High profile scandals

A series of scandals have also affected the reputation of some aid organizations and peace efforts in recent years.

Aid workers rushed to deliver emergency aid in Haiti after the Caribbean country was hit by a massive earthquake in 2010. But eight years later it turned out that some Oxfam staff had sexually exploited survivors.

Amid allegations that the charity tried to cover up the abuse allegations, high-profile ambassadors, including Desmond Tutu, withdrew their support from Oxfam and funding fell.

The UN has also been at the center of some high profile sex abuse scandals.
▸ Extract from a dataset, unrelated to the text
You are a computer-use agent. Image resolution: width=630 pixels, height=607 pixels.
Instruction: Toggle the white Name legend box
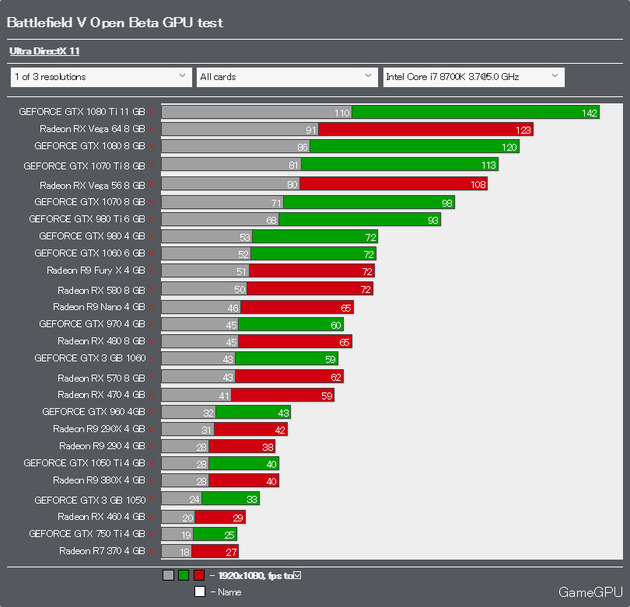tap(200, 592)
Then-Secretary-General Ban Ki-moon said in 2015 that sexual exploitation by UN peacekeepers was “a cancer in our system.”

what can be done

Many people working in, or working closely with, international humanitarian aid have insisted that while change is needed, the work of INGOs is essential and often life-saving.

In an article for The guard In 2015, Richie Alford of the Send A Cow charity wrote: “I can’t deny, having heard some of the arguments against aid, there were moments when I considered changing my career and whether I should work for them Charity is working or should be closing”.

However, he argued that “in this imperfect world” it must be ensured that “aid is as effective as possible”. This requires “a purposeful and down-to-earth approach to empowering people” in local communities.

More and more INGOs are now following this approach, including Oxfam, which had a fundamental strategic rethink after the Haiti scandal. According to the charity, the focus has shifted to ensuring that the communities receiving aid are the central actors in their own survival and recovery.

The overview Are international NGOs causing more problems than they solve?